Residential wood heating significantly contributes to fine particle (PM2.5) concentrations observed in ambient air, especially during the winter. This source emits also large quantities of organic species of different volatilities which are transformed in the atmosphere through physical and (photo-)chemical processes into secondary organic aerosols (SOA) contributing significantly to fine PM concentrations.

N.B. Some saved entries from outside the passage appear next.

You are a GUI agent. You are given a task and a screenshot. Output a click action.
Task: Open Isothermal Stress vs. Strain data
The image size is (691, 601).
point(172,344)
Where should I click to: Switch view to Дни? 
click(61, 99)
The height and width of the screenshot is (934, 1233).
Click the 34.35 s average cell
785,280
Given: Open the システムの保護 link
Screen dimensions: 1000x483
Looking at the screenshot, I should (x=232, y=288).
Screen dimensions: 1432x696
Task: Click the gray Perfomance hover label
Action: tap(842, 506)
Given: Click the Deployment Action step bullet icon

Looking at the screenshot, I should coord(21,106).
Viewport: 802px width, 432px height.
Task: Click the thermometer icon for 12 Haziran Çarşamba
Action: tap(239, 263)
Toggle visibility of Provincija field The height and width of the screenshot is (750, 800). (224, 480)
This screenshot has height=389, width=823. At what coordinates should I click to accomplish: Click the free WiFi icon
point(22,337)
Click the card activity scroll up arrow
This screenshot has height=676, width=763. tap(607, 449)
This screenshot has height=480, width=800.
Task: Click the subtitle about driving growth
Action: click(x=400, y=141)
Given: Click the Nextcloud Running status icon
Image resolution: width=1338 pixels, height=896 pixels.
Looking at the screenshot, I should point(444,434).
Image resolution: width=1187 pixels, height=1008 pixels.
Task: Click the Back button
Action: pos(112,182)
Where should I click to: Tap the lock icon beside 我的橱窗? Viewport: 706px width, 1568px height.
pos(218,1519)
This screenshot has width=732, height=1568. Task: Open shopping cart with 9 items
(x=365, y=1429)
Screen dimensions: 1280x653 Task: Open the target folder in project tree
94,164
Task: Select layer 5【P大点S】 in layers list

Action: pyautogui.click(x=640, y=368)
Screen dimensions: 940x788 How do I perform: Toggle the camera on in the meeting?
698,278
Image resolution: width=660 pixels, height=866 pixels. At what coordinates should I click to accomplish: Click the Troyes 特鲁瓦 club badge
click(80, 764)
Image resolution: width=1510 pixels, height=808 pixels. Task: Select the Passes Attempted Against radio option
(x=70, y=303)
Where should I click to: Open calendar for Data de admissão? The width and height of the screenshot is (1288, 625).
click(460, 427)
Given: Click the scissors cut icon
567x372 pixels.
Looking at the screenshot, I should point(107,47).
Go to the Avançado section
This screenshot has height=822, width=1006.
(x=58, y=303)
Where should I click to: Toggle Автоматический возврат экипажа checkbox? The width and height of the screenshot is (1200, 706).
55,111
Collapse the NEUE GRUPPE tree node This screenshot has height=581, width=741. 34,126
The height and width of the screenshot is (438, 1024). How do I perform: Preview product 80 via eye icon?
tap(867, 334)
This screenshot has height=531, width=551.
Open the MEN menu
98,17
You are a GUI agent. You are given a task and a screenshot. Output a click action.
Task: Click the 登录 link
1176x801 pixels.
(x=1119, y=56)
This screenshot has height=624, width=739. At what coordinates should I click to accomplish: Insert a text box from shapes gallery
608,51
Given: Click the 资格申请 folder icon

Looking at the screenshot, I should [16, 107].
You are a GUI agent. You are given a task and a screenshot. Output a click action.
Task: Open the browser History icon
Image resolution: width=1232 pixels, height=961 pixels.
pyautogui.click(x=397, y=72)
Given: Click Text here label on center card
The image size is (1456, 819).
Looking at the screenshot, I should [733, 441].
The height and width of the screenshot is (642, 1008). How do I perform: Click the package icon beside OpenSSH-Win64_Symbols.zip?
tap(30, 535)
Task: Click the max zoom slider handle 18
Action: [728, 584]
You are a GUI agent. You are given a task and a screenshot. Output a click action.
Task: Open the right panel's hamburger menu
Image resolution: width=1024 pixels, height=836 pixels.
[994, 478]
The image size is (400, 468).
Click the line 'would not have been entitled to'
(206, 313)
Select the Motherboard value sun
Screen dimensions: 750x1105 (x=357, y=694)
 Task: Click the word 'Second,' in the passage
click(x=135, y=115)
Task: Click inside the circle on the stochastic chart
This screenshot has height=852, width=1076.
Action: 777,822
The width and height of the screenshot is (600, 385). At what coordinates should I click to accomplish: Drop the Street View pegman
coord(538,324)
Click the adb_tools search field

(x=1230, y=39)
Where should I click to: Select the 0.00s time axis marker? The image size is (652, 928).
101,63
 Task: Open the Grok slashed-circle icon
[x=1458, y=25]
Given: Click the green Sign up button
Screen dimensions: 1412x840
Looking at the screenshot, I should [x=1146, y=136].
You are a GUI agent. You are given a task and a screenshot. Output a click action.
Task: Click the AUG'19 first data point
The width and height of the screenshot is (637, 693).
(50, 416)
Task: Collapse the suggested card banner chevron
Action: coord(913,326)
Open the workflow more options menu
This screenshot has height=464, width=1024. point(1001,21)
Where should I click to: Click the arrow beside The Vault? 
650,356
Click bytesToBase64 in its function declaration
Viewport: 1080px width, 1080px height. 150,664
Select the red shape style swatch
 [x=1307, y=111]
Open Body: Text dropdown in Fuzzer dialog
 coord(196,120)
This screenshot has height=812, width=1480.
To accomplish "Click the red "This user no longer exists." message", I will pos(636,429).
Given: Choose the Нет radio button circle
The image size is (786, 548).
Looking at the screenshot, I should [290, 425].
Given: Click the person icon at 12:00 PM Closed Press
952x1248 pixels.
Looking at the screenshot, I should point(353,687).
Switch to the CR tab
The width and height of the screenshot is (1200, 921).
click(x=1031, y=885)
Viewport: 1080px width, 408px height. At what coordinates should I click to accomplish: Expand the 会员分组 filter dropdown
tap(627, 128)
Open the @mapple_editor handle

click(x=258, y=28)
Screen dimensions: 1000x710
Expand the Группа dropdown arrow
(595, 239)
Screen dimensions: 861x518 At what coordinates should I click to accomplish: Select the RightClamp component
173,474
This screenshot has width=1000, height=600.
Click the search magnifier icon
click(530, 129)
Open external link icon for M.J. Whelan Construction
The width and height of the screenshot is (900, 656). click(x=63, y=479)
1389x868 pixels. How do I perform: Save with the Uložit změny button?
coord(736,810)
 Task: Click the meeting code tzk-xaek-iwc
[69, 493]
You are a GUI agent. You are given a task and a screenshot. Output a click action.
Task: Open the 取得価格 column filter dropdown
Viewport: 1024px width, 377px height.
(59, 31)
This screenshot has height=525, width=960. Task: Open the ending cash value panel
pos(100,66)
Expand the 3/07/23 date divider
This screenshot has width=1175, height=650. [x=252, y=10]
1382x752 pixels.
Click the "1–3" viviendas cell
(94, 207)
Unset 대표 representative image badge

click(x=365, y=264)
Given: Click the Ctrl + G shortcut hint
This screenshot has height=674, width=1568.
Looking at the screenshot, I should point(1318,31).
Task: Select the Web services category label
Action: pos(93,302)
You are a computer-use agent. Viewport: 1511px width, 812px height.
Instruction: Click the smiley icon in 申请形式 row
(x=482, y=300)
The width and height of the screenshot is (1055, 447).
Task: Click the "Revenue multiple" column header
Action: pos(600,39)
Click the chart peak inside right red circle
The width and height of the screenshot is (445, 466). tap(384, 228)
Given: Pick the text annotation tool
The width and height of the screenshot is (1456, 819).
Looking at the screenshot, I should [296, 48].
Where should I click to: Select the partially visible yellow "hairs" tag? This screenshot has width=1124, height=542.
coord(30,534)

The current understanding of the SOA formation processes from these emissions, or from precursor molecules, as well as their physicochemical properties, is still limited, particularly for nighttime chemical processes (involving the NO3 radical) or processes under marine influence involving halogen radicals. The toxic potential of these primary or secondary particles and the associated chemical compounds are also unknown. Toxic compounds such as polycyclic aromatic hydrocarbons (PAHs) and their nitrated or oxygenated derivatives (nitro- and oxy-PAHs) are known to be associated with this type of particles. However, their chemical analysis does not account for all emitted PAH-like compounds, especially biologically active compounds, nor does it account for mixture effects.

Methods based on specific biological effects of a toxic mode of action (e.g., activation of the aryl hydrocarbon receptor (AhR) by PAH or dioxin-like compounds) using in vitro (cell models) or in vivo (whole organisms) assays can address these issues and are complementary to chemical analyses.

In this context, the main objectives of this PhD thesis are to:

Study and characterize the formation of SOA from precursors typically emitted by biomass burning (e.g., PAHs and phenolic compounds) under marine influence (involving Cl radicals).

Quantify and compare, using cellular bioassays, the AhR biological activities (PAH- and dioxin-like) of gaseous and particulate, primary and secondary (aged) emissions from residential wood heating, and SOA formed from PAHs and phenols, under different combustion conditions (excess/lack of air, fuel, log or pellet appliances, etc.) and oxidation simulating daytime, nighttime, and marine influence atmospheric processes (involving OH, NO3, and Cl radicals).

Evaluate the biological effects (e.g., embryonic development, AhR activity, endocrine disruption, cardiac activity alteration) on a model organism (zebrafish embryos, Danio rerio) of organic compounds associated with PM and determine a threshold in vitro activity value beyond which there is a danger to the organism.

Compare and study potential links between the detailed chemical characterization of gaseous and particulate phases and the in vitro/in vivo biological responses to identify the most active chemical species towards the molecular targets studied in cell models and zebrafish embryos.

Ineris (National Institute for the Industrial Environment and Risks) employs around 500 people and serves as a national reference body under the supervision of the French Ministry of the Environment. Its primary mission is to conduct studies and research aimed at preventing risks that economic activities pose to the safety of people and property.

Joining Ineris offers an opportunity to apply and enhance your skills through research, support, and expertise missions on behalf of public authorities and industry. Ineris has 30,000 m² of laboratories and facilities equipped with state-of-the-art instrumentation and equipment.

Master’s degree in Environmental chemistry, Analytical Chemistry, Environmental Ecotoxicology, or Environmental Toxicology.

Experience/Skills

Strong interest in experimental and laboratory work.

Knowledge in atmospheric chemistry/air quality would be a plus.

Knowledge in data analysis and statistical processing (e.g., R, Igor Pro).

Autonomy, scientific rigor, adaptability, teamwork, open-mindedness, analytical skills, and writing abilities.

Good oral and written English skills.